The Isabella High School Historical Society hosted the school’s Veterans Day ceremony on Nov. 10.

The event featured a reading of the Constitution’s Bill of Rights, patriotic songs and recognition of veterans present as well as those related to students and faculty at the school.

Veteran and IHS teacher Joshua Holt was the event’s guest speaker.

Holt served in the U.S. Marines. He joined after graduating early from Chilton County High School.

“For me, it all started when I was in eighth grade,” Holt said. “I witnessed the attacks on 9/11 … When the U.S. invaded Iraq in 2003, I decided then and there that I wanted to serve this great country and protect its freedom that we all hold so dear.”

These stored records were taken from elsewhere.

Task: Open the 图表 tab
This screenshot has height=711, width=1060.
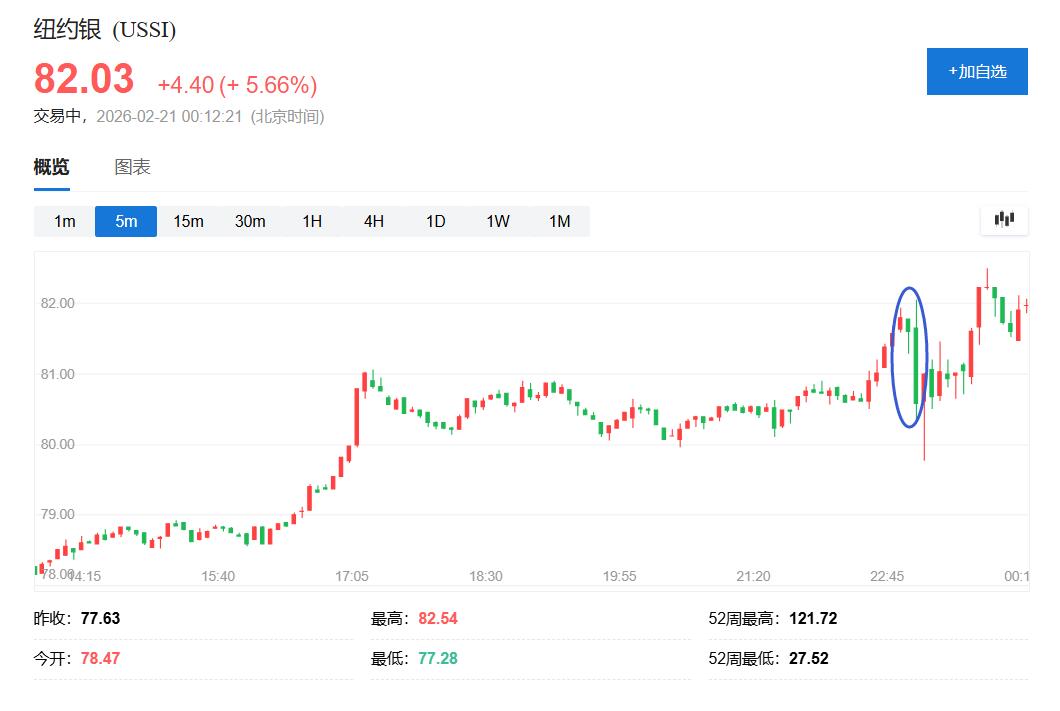Action: coord(132,167)
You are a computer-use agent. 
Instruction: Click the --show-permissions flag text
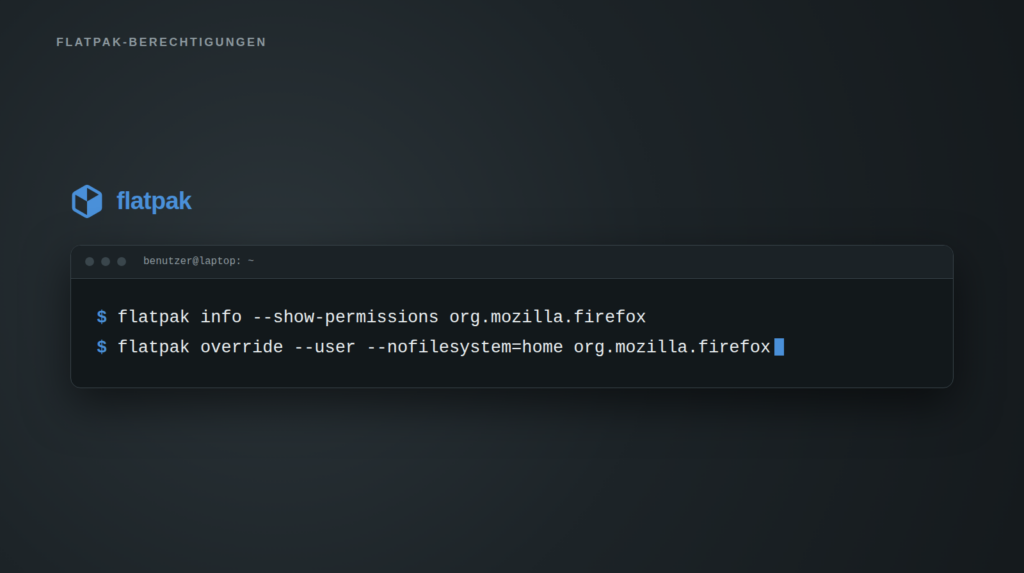click(x=345, y=317)
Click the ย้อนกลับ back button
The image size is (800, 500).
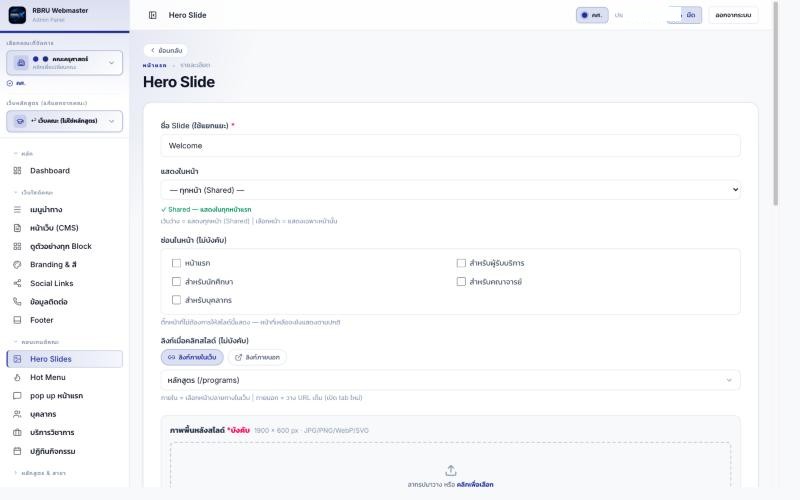166,51
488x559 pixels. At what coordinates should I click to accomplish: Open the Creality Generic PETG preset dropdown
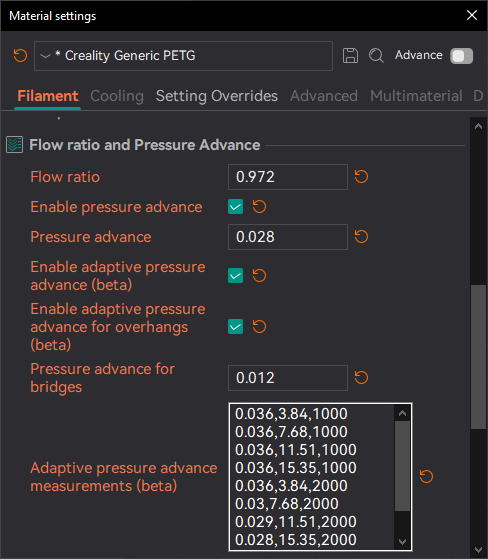tap(183, 56)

He had thought about the U.S. Air Force, but a veteran who had fought in the Battle of Fallujah convinced him to join the Marines.

“He was a battle-hardened Marine who talked about close quarter combat, the extraordinary capabilities of the Marine Corps and the fighting spirit of the Marines,” Holt said. “That was all it took. My mind was made up.”

The day after he finished 11th grade, he enlisted through a delayed entry program. He said his principal worked with him to make it possible for him to graduate a semester early.

After completing basic training at Parris Island, he was assigned to Camp Pendleton.

He was deployed to the Western Pacific in 2007. During this time, he was a part of joint training with military from other countries. He was also involved in training other Marines when he returned to the states.

“I and my fellow Marines, often feel that are service was slightly insignificant,” Holt said. “We all did exactly what was asked of us for our country, but we all feel a bit of guilt because that we know so many of our brothers and sisters sacrificed so much more.”

He now teaches history at Isabella High School.

He reminded students that no matter a veteran’s background they have the qualities that make the United States military great.

“They did not go to war because they love fighting,” Holt said. “They chose to fight because of their love for our country. They were ordinary people who responded in extraordinary ways in difficult times. They answered the nation’s call because they wanted to protect the nation that had given them, and us so much.”

He recounted how Veterans Day is an expansion of Armistice Day, which was initially established to celebrate the ending on World War I and its veterans. The observance was expanded to include veterans of other wars at the request of veterans groups.